Go fuck yourself dickwad.

>How do I figure out why he makes me so angry
I have the same reaction whenever I see a 30 year old manchild. For me, it is because I know that these people could make so much out of their life, but because they never leave their comfort zone and just stay beta, they never know how great they can be. They are simply content with being subpar, or they will say they are happy - but deep down you and I (and that guy) know that you cannot be content with your life being like that.
I was like this years ago and turned my life around completely. If I stayed like that, I'd be a depressed sack of shit by now. Whenever I see someone not wanting to change, I get angry and use that anger to tell myself that I'm not going to end up like that. The anger motivates me to make something out of my life and to keep on improving.

>I get angry because of how others choose to live
yikes

>>I get angry because of how others choose to live
>yikes
they don't choose to live like that, that's exactly my point. they ended up living like that and changing, or even wanting to change, is too much of a struggle for them.

>assuming things
big yikes

Exactly same here. This guy is throwing away so much potential in the most important years. And I've become his friend. It bothers me. I used to be very similar to him (not as bad though, you have no idea) and I know that if everyone just showered me with positivity and convinced me to never change I would be absolutely pathetic.

• _Prompt_
Translate this sentence from the forum excerpt into Spanish: "The anger motivates me to make something out of my life and to keep on improving."

• _Data extracts_
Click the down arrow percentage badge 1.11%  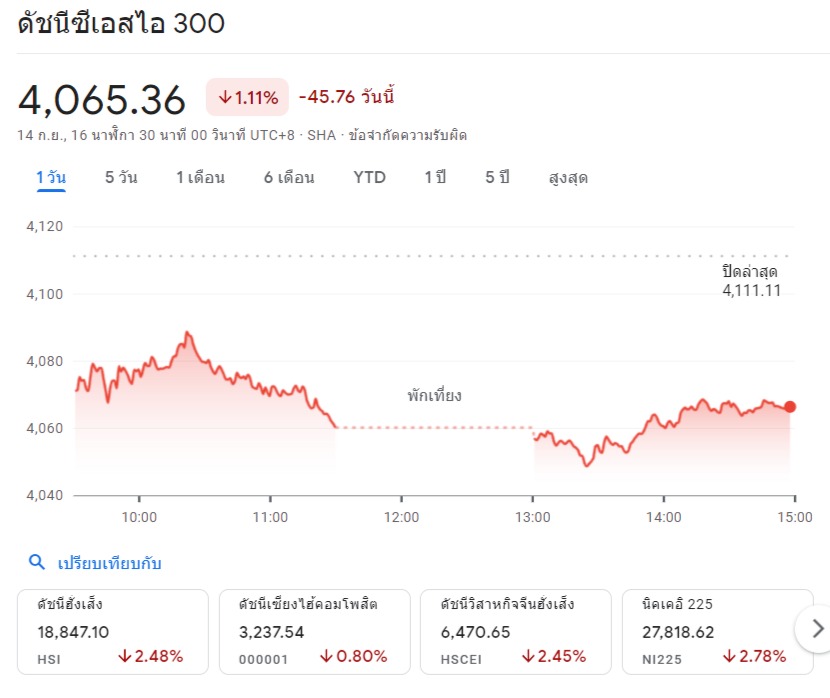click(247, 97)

--

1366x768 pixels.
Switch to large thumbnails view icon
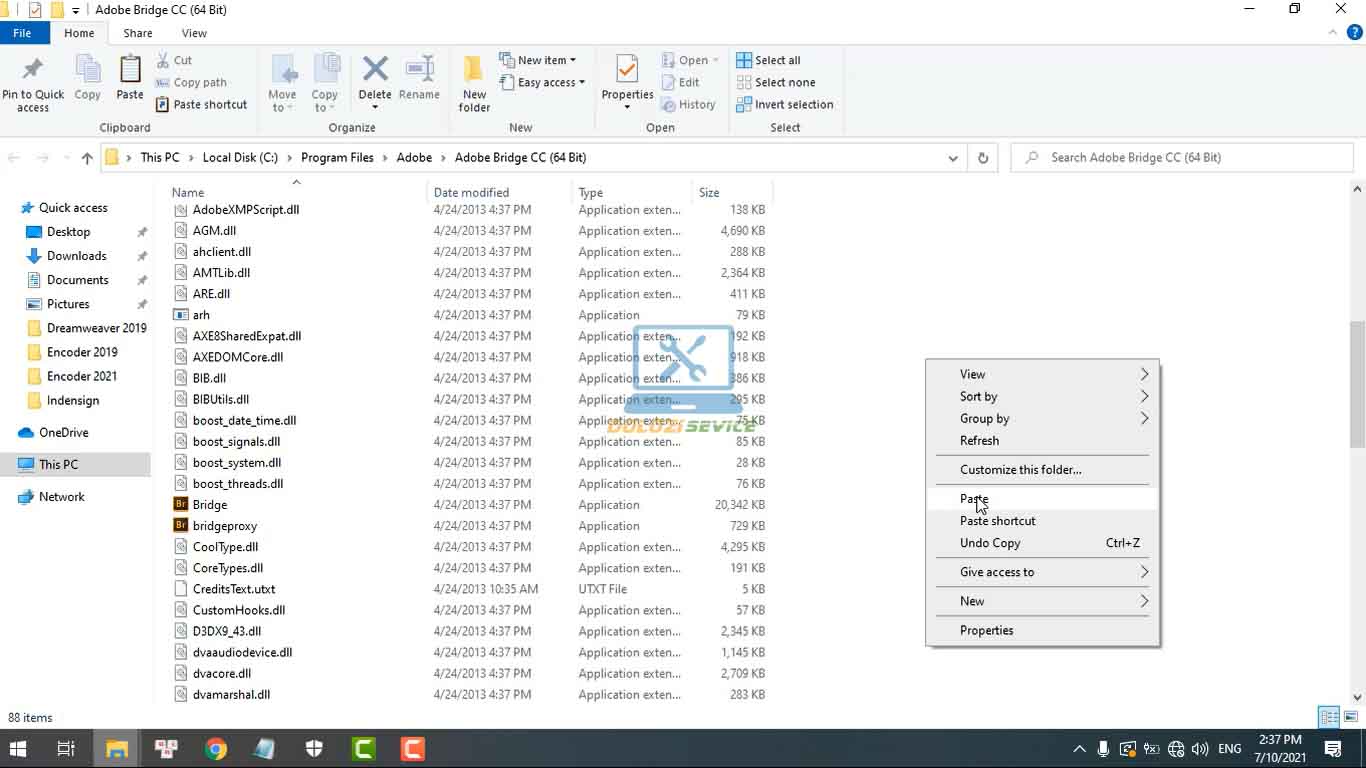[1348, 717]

• _Solution for this exercise_
La ira me motiva a hacer algo de mi vida y a seguir mejorando.